Both Bill Gates and Gates' father are on record as opposing the most recent Bush Administration tax cuts - the benefits of which are heavily slanted towards the richest Americans.

Posted by: Troutfishing at August 6, 2003 1:04 AM

Of course Bill Gates doesn't care about the tax cut. Our nation taxes income not wealth. Bill Gates is wealthy but his income is actually quite small.

And there you go talking about income "distribution". Income is not distributed, it is earned. That is the same mindset that makes people say the "benefit" of the tax cut is slanted toward the "richest Americans", like its a bad thing. No shit sherlock, rich people pay more taxes and thus get a larger cut.

People that pay little or no taxes don't (or shouldn't) get anything. It's hard to cut something that isn't there.

Posted by: Ravenwood at August 6, 2003 7:51 AM

And there you go confusing (unintentionally, I sincerely hope) the meaning of the word "distribution" again. You seem to think (or want to imply) that something can ONLY be "distributed" intentionally or deliberately. If so, someone needs to distribute you a dictionary.

Income is distributed throughout a population the same sense that autumn leaves are distributed around the yard -- concentrations here and there (especially near trees), some areas with hardly any leaves at all... talking about the "distribution" of leaves in the yard in no way suggests someone carefully placing each leaf in its own special place. It's just looking at the overall pattern of where the leaves are.

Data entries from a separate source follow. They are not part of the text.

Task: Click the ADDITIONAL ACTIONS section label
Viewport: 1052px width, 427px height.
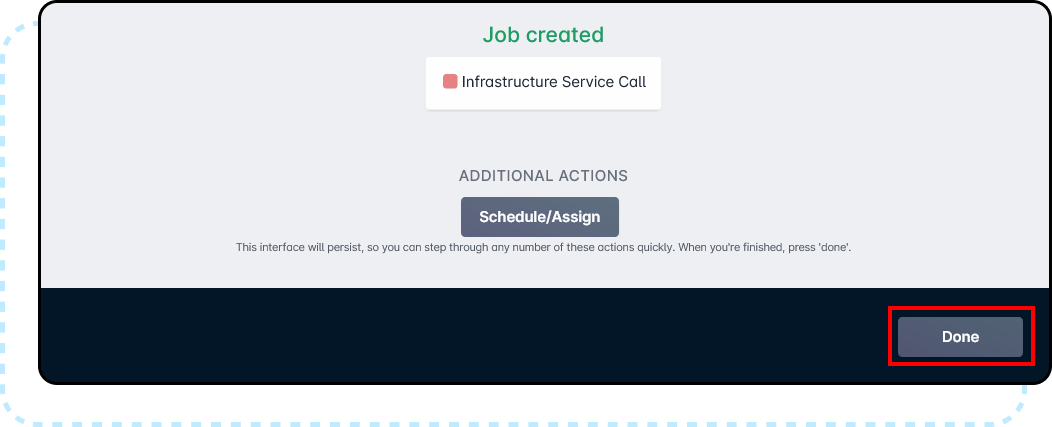Action: point(543,176)
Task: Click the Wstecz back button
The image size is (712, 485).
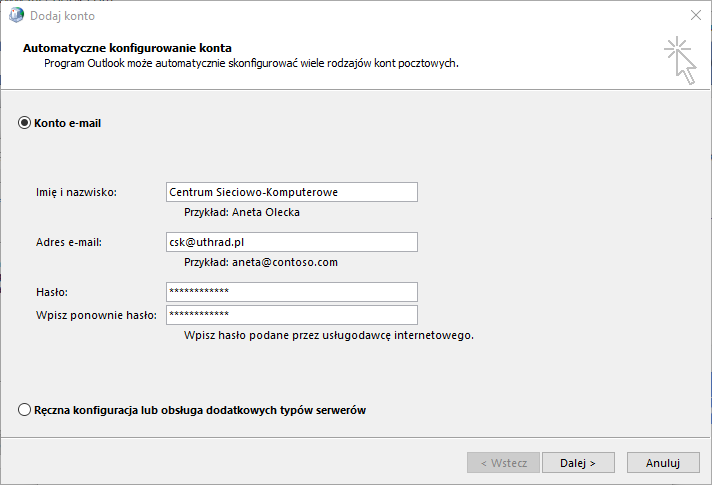Action: click(503, 463)
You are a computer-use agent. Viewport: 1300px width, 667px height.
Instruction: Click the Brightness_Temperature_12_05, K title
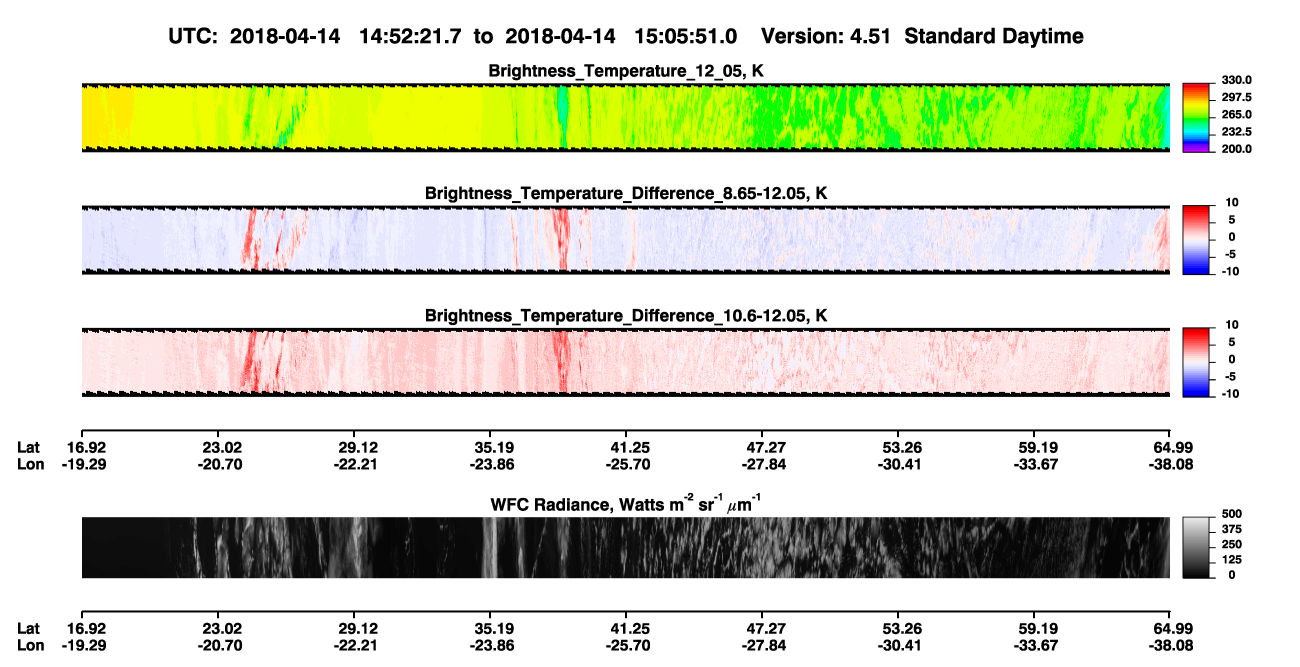[626, 71]
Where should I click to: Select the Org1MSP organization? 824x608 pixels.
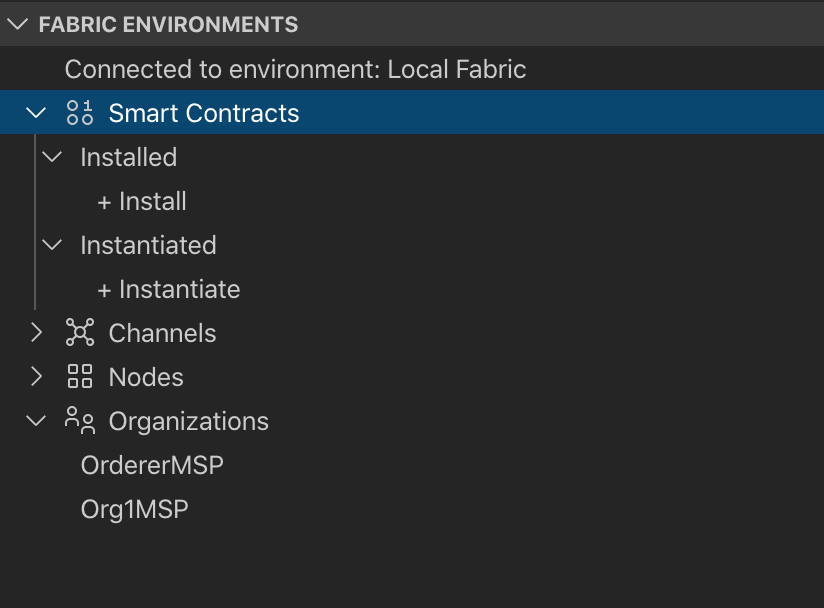(135, 510)
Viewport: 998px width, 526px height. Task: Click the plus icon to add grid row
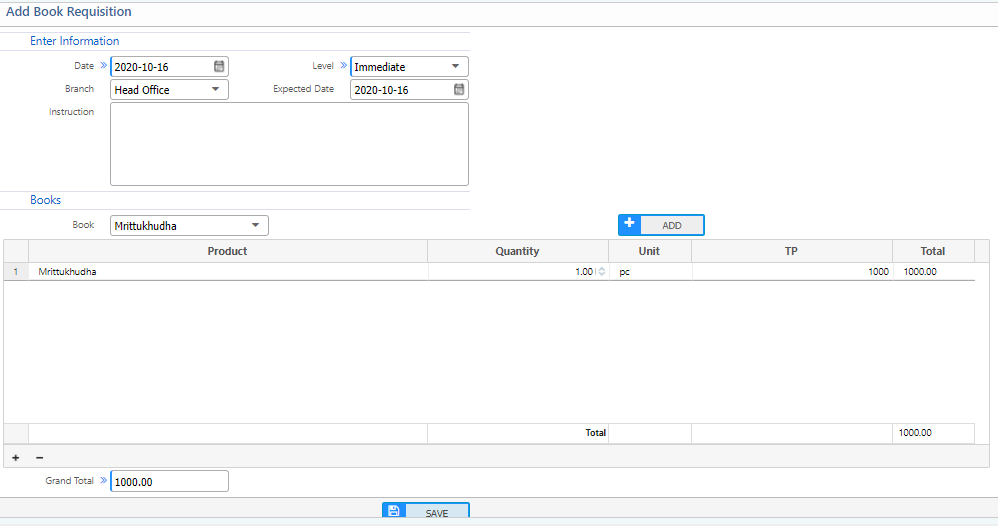tap(15, 457)
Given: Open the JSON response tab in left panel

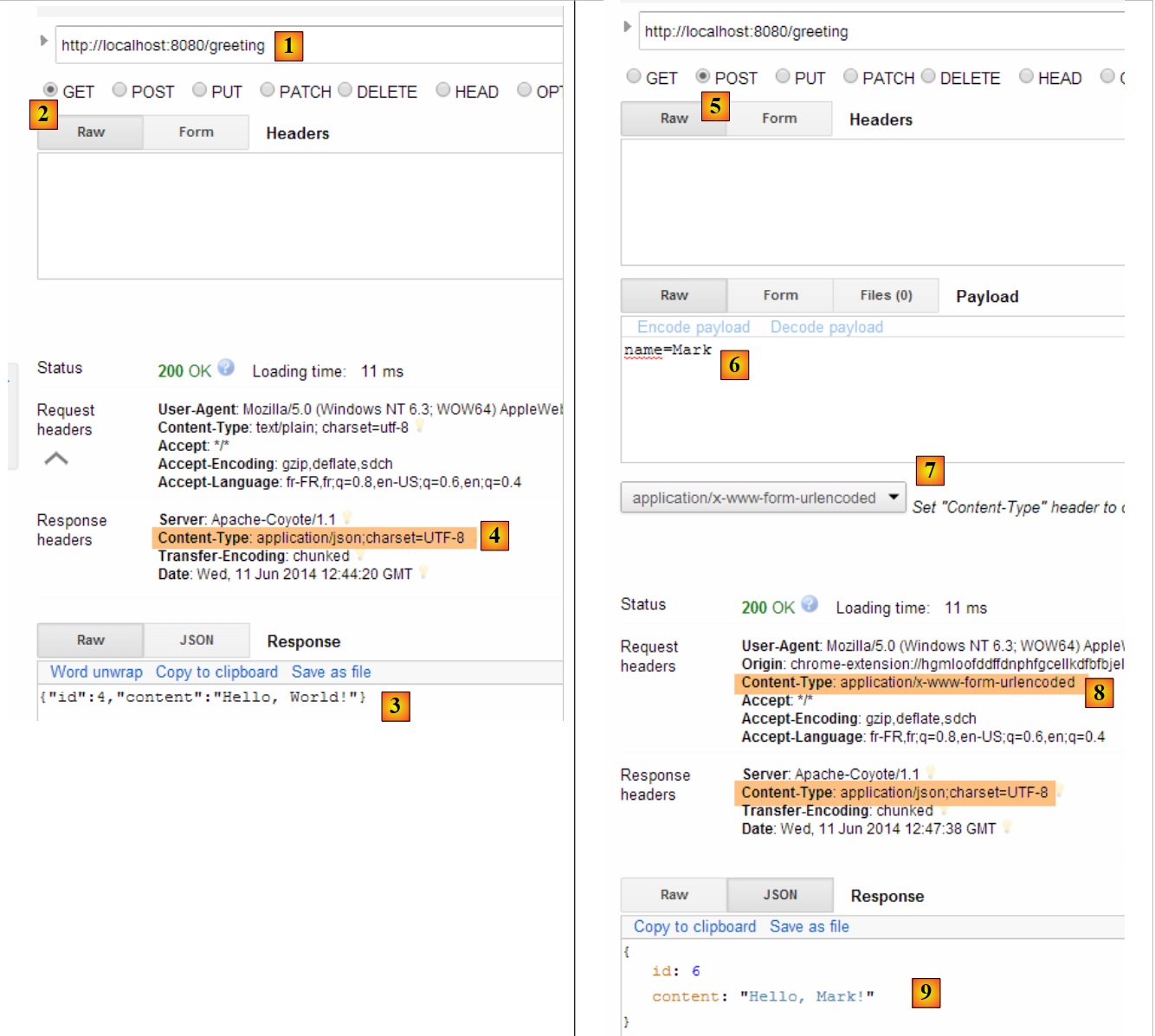Looking at the screenshot, I should (x=197, y=640).
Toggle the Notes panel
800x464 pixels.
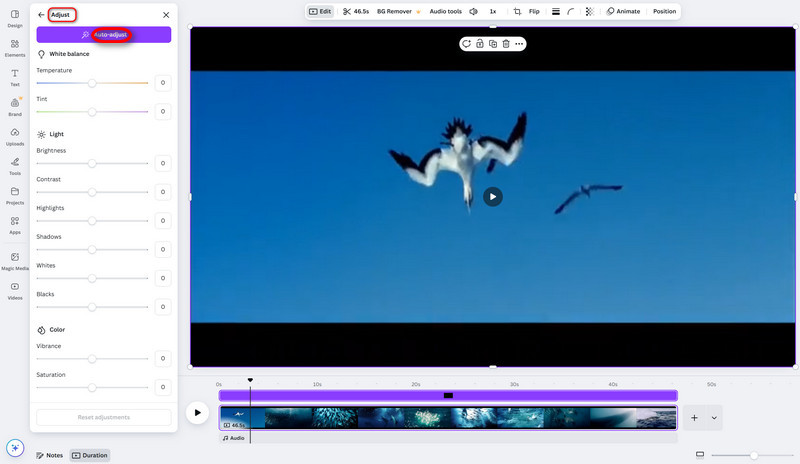click(x=49, y=455)
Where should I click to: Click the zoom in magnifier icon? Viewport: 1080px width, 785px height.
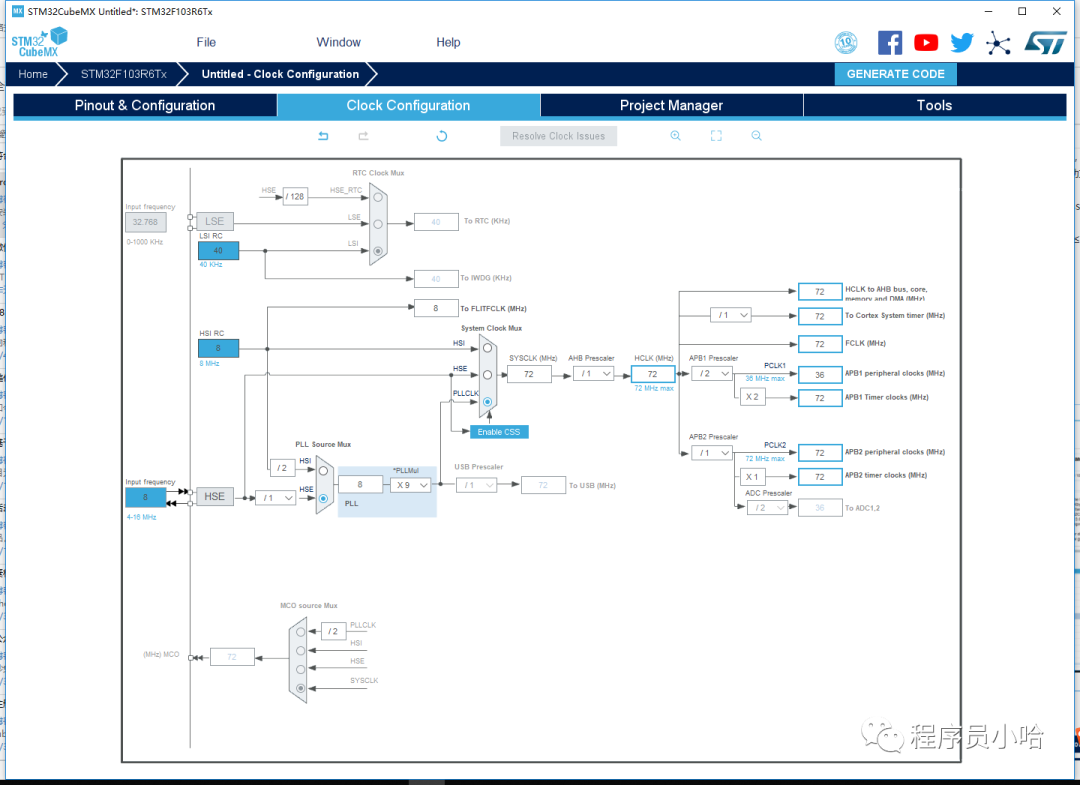[x=675, y=136]
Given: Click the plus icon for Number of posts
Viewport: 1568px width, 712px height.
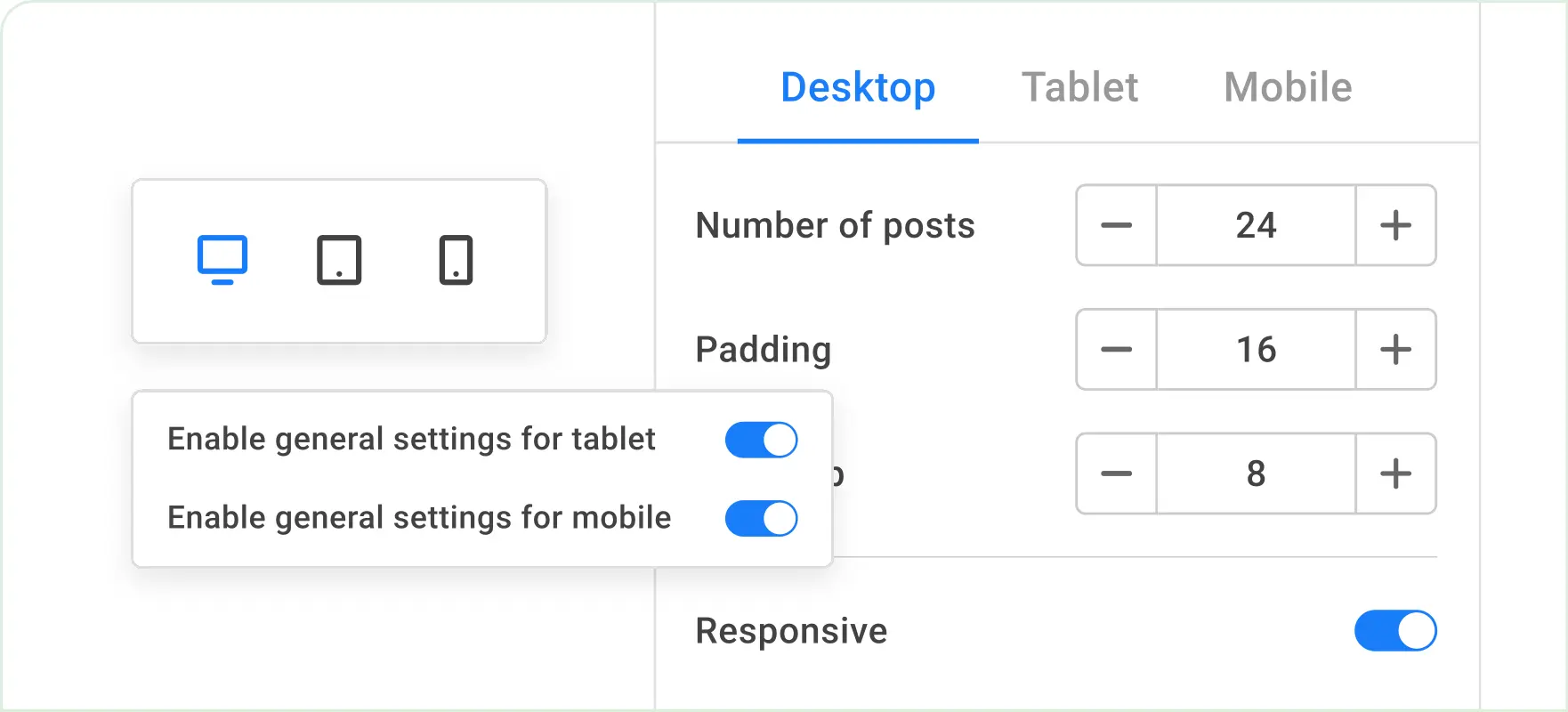Looking at the screenshot, I should pyautogui.click(x=1394, y=226).
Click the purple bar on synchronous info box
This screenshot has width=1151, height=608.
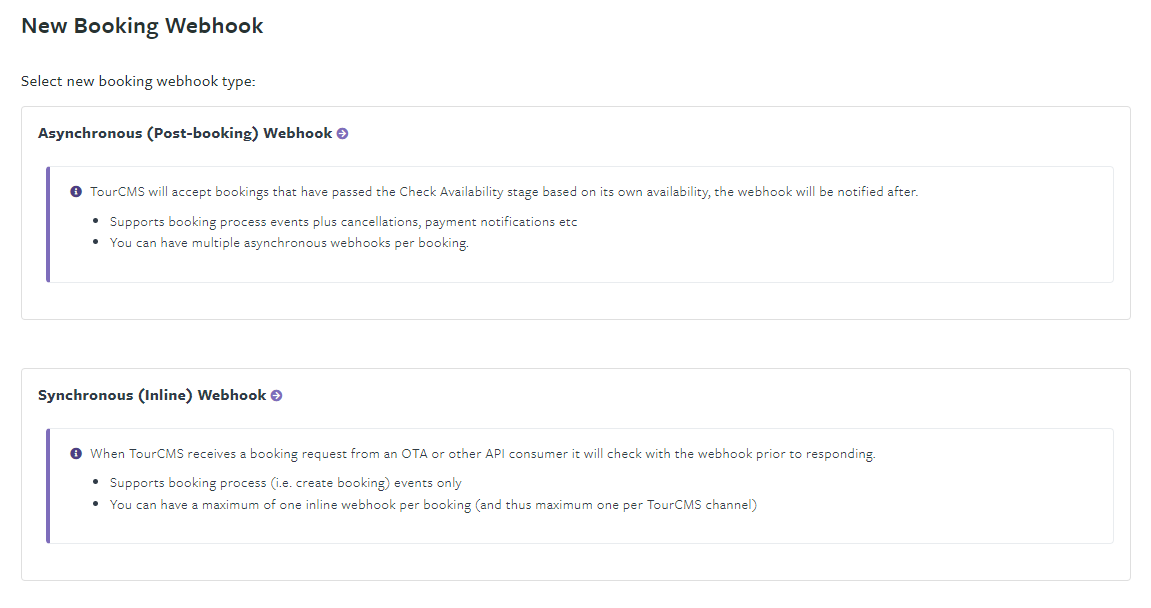click(x=48, y=486)
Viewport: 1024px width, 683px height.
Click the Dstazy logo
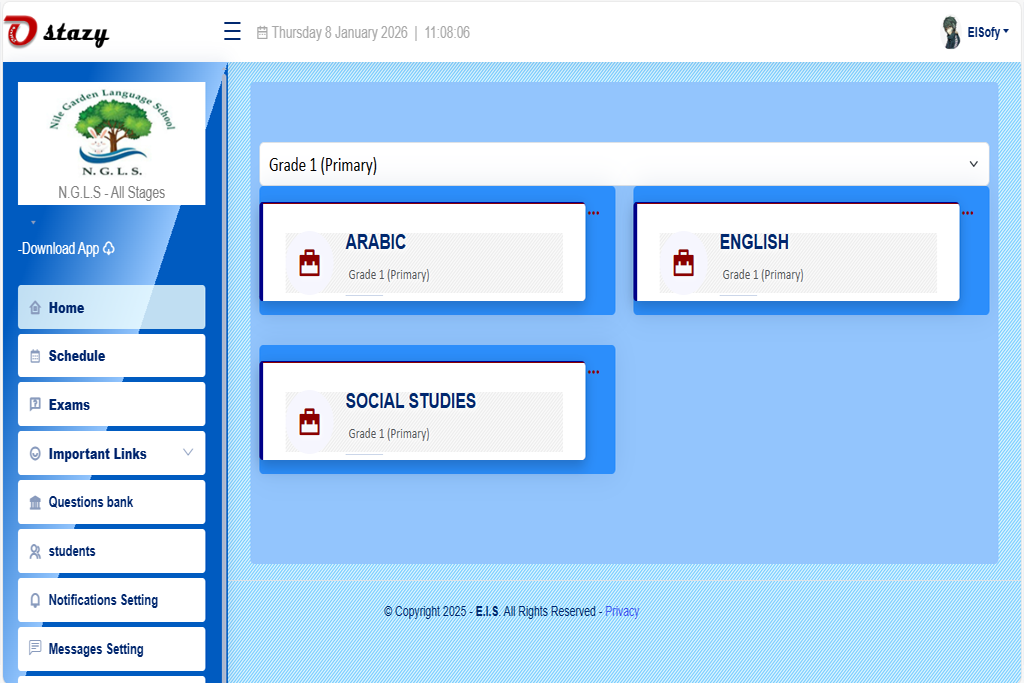tap(57, 32)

By the way, the nation USED to tax wealth in the form of the Estate Tax, which Gates also opposed the elimination of -- but there, you'll just say "of course he wouldn't care, he'd be dead," so whatever. If the opinions of the richest man in the world on the taxation of the richest people in the world hold no weight with you when they run against yours, I wonder whose would? And the comment about Gates' income being "quite small" is just amazing. How rich are YOU that his mere millions a year is "quite small"?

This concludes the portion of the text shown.